Reputation: 71
I have created a regular expression Regex for string that starts from " and ends with " eg: "mynameis"
"\"(?:[^\"\\]|\\.)*\""
Now I want that this expression must not take {we, us, they, and} words. How do I do that? For instance if I input "mynameisalexand" Compiler must ignore {and} and take this string as "mynameisalex"
Upvotes: 1
Views: 581
Reputation: 627410
Since there is no way to match non-continuous text with regex, you can still use your regex or an unrolled one:
"[^"\\]*(?:\\.[^"\\]*)*"
See the regex demo
and remove the substrings you defined with a mere String.Replace
(or with a regex like we|and|...
).
See the C# demo:
var input = "\"mynamesarealexandandrew\" \"mynameisalexand\"";
var regex = new Regex(@"""[^""\\]*(?:\\.[^""\\]*)*""", RegexOptions.IgnorePatternWhitespace);
var results = regex.Matches(input).Cast<Match>()
.Select(p => p.Value.Replace("we", "")
.Replace("us", "")
.Replace("they", "")
.Replace("and", ""))
.ToList();
foreach (var s in results) // DEMO
{
Console.WriteLine(s);
}
Upvotes: 1
Reputation: 21490
You'll need to clean the string up afterwards; regex just isn't powerful enough.

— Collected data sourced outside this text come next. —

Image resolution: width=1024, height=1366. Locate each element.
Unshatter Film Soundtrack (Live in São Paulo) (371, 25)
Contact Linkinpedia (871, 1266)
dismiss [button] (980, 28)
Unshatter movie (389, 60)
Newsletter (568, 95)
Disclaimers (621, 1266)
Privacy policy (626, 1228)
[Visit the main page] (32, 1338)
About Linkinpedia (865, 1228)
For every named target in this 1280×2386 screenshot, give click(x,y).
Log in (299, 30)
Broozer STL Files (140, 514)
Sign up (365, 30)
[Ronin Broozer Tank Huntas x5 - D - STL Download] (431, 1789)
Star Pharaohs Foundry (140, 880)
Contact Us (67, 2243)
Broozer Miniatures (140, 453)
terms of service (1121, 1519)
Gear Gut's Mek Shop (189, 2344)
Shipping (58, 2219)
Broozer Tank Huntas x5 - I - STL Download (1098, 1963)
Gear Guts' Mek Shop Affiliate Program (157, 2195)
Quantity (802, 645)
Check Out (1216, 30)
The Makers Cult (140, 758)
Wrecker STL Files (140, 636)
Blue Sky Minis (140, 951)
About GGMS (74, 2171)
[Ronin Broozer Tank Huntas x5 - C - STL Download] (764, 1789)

In fact, what you've got is a context-free grammar! If we call your acceptable tokens an 'id', then you've defined a language that looks like this;
id (('and'|'we'|'us') id?)*
That is, at least one id; then the words and
, we
, or us
, then another possible id, maybe. The whole thing then repeats, allowing you to match
mynameisandrewbutheyarebothcalledsarah
as id: mynameis 'and' id: rewbut 'they' id: arebothcalledsarah
So, this is what's known as a context-free language, and regex can't parse that kind of thing. Your best bet is to split on the unacceptable words and just stitch them together at the end.
Upvotes: 0